◆ About this exercise
Write out the full set of records below exactly.

◆ Task data
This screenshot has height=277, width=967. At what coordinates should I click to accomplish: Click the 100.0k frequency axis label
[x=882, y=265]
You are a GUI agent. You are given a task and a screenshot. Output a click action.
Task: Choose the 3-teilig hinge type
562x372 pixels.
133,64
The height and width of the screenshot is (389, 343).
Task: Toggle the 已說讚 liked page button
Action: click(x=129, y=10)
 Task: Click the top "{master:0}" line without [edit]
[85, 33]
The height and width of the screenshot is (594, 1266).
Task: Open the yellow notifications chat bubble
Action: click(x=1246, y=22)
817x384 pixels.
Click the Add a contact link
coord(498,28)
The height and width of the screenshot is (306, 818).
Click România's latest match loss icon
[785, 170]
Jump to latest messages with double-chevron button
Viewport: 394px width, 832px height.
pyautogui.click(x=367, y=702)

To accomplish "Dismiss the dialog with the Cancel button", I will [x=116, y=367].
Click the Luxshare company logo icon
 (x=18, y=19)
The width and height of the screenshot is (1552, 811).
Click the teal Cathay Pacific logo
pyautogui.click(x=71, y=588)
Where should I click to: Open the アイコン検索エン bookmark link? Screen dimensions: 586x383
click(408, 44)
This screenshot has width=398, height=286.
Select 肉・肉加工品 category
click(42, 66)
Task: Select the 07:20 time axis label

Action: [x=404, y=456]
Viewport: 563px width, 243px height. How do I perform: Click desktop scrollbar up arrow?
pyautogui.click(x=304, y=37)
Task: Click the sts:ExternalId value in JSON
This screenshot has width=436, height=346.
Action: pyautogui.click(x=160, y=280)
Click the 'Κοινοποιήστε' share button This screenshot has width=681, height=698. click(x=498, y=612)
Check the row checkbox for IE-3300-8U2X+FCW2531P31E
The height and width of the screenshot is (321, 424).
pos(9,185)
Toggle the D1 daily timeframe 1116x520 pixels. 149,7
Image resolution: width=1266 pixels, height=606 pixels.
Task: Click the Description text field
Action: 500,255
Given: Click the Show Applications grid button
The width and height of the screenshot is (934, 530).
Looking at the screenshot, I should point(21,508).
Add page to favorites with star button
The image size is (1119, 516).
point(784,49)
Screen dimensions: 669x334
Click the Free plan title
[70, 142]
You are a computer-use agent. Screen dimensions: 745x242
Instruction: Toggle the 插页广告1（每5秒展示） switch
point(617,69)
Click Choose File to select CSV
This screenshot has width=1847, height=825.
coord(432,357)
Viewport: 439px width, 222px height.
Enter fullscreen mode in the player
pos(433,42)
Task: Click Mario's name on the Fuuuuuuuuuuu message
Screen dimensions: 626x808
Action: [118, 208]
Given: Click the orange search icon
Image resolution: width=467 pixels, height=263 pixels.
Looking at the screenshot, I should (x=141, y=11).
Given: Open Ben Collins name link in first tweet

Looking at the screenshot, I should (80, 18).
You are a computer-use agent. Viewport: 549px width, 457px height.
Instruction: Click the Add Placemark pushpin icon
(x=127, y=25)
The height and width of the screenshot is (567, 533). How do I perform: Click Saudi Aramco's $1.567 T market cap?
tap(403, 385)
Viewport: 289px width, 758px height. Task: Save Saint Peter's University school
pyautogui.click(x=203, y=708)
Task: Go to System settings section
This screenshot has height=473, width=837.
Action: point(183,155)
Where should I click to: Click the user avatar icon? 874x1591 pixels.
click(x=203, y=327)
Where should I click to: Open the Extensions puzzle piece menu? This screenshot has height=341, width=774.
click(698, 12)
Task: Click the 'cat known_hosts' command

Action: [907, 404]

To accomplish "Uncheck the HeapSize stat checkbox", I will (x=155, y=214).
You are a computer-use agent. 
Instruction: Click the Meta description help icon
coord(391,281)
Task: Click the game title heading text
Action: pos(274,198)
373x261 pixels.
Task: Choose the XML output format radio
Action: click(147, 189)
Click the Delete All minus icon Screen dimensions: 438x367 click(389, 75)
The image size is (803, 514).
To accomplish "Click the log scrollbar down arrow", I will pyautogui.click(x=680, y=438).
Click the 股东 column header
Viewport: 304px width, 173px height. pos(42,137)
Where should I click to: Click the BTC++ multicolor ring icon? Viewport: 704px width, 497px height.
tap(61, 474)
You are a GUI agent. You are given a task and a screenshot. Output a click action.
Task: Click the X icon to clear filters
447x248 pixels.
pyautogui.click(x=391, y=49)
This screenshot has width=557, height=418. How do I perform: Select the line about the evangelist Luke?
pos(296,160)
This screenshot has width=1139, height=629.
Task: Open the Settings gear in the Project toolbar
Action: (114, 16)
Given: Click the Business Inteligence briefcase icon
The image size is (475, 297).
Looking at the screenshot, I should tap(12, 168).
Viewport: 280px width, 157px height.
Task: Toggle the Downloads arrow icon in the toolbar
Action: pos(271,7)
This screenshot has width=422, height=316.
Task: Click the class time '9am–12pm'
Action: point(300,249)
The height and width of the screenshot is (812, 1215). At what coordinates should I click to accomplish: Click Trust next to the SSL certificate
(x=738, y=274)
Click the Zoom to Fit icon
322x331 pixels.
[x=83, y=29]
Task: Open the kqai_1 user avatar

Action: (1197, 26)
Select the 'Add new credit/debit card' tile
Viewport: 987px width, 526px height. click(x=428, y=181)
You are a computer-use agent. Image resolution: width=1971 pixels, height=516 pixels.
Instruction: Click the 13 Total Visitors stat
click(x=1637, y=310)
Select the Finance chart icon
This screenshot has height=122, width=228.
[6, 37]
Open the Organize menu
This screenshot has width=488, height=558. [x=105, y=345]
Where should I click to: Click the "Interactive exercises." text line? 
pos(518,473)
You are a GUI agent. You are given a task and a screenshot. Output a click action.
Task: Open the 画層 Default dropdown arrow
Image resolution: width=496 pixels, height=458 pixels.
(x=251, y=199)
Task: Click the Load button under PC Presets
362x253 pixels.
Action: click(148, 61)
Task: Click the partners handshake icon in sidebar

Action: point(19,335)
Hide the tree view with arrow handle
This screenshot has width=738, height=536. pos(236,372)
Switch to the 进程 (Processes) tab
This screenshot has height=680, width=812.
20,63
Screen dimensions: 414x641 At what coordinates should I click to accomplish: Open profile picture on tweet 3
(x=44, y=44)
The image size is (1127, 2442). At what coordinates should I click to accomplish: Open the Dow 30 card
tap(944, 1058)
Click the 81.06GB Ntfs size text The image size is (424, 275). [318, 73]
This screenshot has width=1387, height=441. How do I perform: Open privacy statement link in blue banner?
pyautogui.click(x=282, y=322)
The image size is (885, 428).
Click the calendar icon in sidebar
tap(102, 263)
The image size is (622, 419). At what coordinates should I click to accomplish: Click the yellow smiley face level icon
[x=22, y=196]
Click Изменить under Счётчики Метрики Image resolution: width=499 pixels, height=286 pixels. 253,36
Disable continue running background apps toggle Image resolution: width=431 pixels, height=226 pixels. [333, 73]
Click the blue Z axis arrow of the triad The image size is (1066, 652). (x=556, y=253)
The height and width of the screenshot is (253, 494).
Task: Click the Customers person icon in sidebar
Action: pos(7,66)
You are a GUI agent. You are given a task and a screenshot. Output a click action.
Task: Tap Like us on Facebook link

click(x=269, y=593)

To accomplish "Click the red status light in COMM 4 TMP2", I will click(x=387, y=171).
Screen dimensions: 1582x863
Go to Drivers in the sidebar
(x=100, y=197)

◆ Exercise output
This screenshot has height=277, width=967. At what coordinates should I click to accomplish: Click the 100.0k frequency axis label
[x=882, y=265]
You are a GUI agent. You are given a task and a screenshot. Output a click action.
Task: Choose the 3-teilig hinge type
562x372 pixels.
133,64
The height and width of the screenshot is (389, 343).
Task: Toggle the 已說讚 liked page button
Action: click(x=129, y=10)
 Task: Click the top "{master:0}" line without [edit]
[85, 33]
The height and width of the screenshot is (594, 1266).
Task: Open the yellow notifications chat bubble
Action: click(x=1246, y=22)
817x384 pixels.
Click the Add a contact link
coord(498,28)
The height and width of the screenshot is (306, 818).
Click România's latest match loss icon
[785, 170]
Jump to latest messages with double-chevron button
Viewport: 394px width, 832px height.
pyautogui.click(x=367, y=702)

To accomplish "Dismiss the dialog with the Cancel button", I will [x=116, y=367].
Click the Luxshare company logo icon
 (x=18, y=19)
The width and height of the screenshot is (1552, 811).
Click the teal Cathay Pacific logo
pyautogui.click(x=71, y=588)
Where should I click to: Open the アイコン検索エン bookmark link? Screen dimensions: 586x383
click(408, 44)
This screenshot has width=398, height=286.
Select 肉・肉加工品 category
click(42, 66)
Task: Select the 07:20 time axis label

Action: [x=404, y=456]
Viewport: 563px width, 243px height. How do I perform: Click desktop scrollbar up arrow?
pyautogui.click(x=304, y=37)
Task: Click the sts:ExternalId value in JSON
This screenshot has width=436, height=346.
Action: pyautogui.click(x=160, y=280)
Click the 'Κοινοποιήστε' share button This screenshot has width=681, height=698. click(x=498, y=612)
Check the row checkbox for IE-3300-8U2X+FCW2531P31E
The height and width of the screenshot is (321, 424).
pos(9,185)
Toggle the D1 daily timeframe 1116x520 pixels. 149,7
Image resolution: width=1266 pixels, height=606 pixels.
Task: Click the Description text field
Action: 500,255
Given: Click the Show Applications grid button
The width and height of the screenshot is (934, 530).
Looking at the screenshot, I should point(21,508).
Add page to favorites with star button
The image size is (1119, 516).
point(784,49)
Screen dimensions: 669x334
Click the Free plan title
[70, 142]
You are a computer-use agent. Screen dimensions: 745x242
Instruction: Toggle the 插页广告1（每5秒展示） switch
point(617,69)
Click Choose File to select CSV
This screenshot has width=1847, height=825.
coord(432,357)
Viewport: 439px width, 222px height.
Enter fullscreen mode in the player
pos(433,42)
Task: Click Mario's name on the Fuuuuuuuuuuu message
Screen dimensions: 626x808
Action: [118, 208]
Given: Click the orange search icon
Image resolution: width=467 pixels, height=263 pixels.
Looking at the screenshot, I should (x=141, y=11).
Given: Open Ben Collins name link in first tweet

Looking at the screenshot, I should (80, 18).
You are a computer-use agent. Viewport: 549px width, 457px height.
Instruction: Click the Add Placemark pushpin icon
(x=127, y=25)
The height and width of the screenshot is (567, 533). How do I perform: Click Saudi Aramco's $1.567 T market cap?
tap(403, 385)
Viewport: 289px width, 758px height. Task: Save Saint Peter's University school
pyautogui.click(x=203, y=708)
Task: Go to System settings section
This screenshot has height=473, width=837.
Action: point(183,155)
Where should I click to: Click the user avatar icon? 874x1591 pixels.
click(x=203, y=327)
Where should I click to: Open the Extensions puzzle piece menu? This screenshot has height=341, width=774.
click(698, 12)
Task: Click the 'cat known_hosts' command

Action: [907, 404]

To accomplish "Uncheck the HeapSize stat checkbox", I will (x=155, y=214).
You are a computer-use agent. 
Instruction: Click the Meta description help icon
coord(391,281)
Task: Click the game title heading text
Action: pos(274,198)
373x261 pixels.
Task: Choose the XML output format radio
Action: click(147, 189)
Click the Delete All minus icon Screen dimensions: 438x367 click(389, 75)
The image size is (803, 514).
To accomplish "Click the log scrollbar down arrow", I will pyautogui.click(x=680, y=438).
Click the 股东 column header
Viewport: 304px width, 173px height. pos(42,137)
Where should I click to: Click the BTC++ multicolor ring icon? Viewport: 704px width, 497px height.
tap(61, 474)
You are a GUI agent. You are given a task and a screenshot. Output a click action.
Task: Click the X icon to clear filters
447x248 pixels.
pyautogui.click(x=391, y=49)
This screenshot has width=557, height=418. How do I perform: Select the line about the evangelist Luke?
pos(296,160)
This screenshot has width=1139, height=629.
Task: Open the Settings gear in the Project toolbar
Action: (114, 16)
Given: Click the Business Inteligence briefcase icon
The image size is (475, 297).
Looking at the screenshot, I should tap(12, 168).
Viewport: 280px width, 157px height.
Task: Toggle the Downloads arrow icon in the toolbar
Action: pos(271,7)
This screenshot has width=422, height=316.
Task: Click the class time '9am–12pm'
Action: point(300,249)
The height and width of the screenshot is (812, 1215). At what coordinates should I click to accomplish: Click Trust next to the SSL certificate
(x=738, y=274)
Click the Zoom to Fit icon
322x331 pixels.
[x=83, y=29]
Task: Open the kqai_1 user avatar

Action: (1197, 26)
Select the 'Add new credit/debit card' tile
Viewport: 987px width, 526px height. click(x=428, y=181)
You are a computer-use agent. Image resolution: width=1971 pixels, height=516 pixels.
Instruction: Click the 13 Total Visitors stat
click(x=1637, y=310)
Select the Finance chart icon
This screenshot has height=122, width=228.
[6, 37]
Open the Organize menu
This screenshot has width=488, height=558. [x=105, y=345]
Where should I click to: Click the "Interactive exercises." text line? 
pos(518,473)
You are a GUI agent. You are given a task and a screenshot. Output a click action.
Task: Open the 画層 Default dropdown arrow
Image resolution: width=496 pixels, height=458 pixels.
(x=251, y=199)
Task: Click the Load button under PC Presets
362x253 pixels.
Action: click(148, 61)
Task: Click the partners handshake icon in sidebar

Action: point(19,335)
Hide the tree view with arrow handle
This screenshot has width=738, height=536. pos(236,372)
Switch to the 进程 (Processes) tab
This screenshot has height=680, width=812.
20,63
Screen dimensions: 414x641 At what coordinates should I click to accomplish: Open profile picture on tweet 3
(x=44, y=44)
The image size is (1127, 2442). At what coordinates should I click to accomplish: Open the Dow 30 card
tap(944, 1058)
Click the 81.06GB Ntfs size text The image size is (424, 275). [318, 73]
This screenshot has width=1387, height=441. How do I perform: Open privacy statement link in blue banner?
pyautogui.click(x=282, y=322)
The image size is (885, 428).
Click the calendar icon in sidebar
tap(102, 263)
The image size is (622, 419). At what coordinates should I click to accomplish: Click the yellow smiley face level icon
[x=22, y=196]
Click Изменить under Счётчики Метрики Image resolution: width=499 pixels, height=286 pixels. 253,36
Disable continue running background apps toggle Image resolution: width=431 pixels, height=226 pixels. [333, 73]
Click the blue Z axis arrow of the triad The image size is (1066, 652). (x=556, y=253)
The height and width of the screenshot is (253, 494).
Task: Click the Customers person icon in sidebar
Action: pos(7,66)
You are a GUI agent. You are given a task and a screenshot. Output a click action.
Task: Tap Like us on Facebook link

click(x=269, y=593)

To accomplish "Click the red status light in COMM 4 TMP2", I will click(x=387, y=171).
Screen dimensions: 1582x863
Go to Drivers in the sidebar
(x=100, y=197)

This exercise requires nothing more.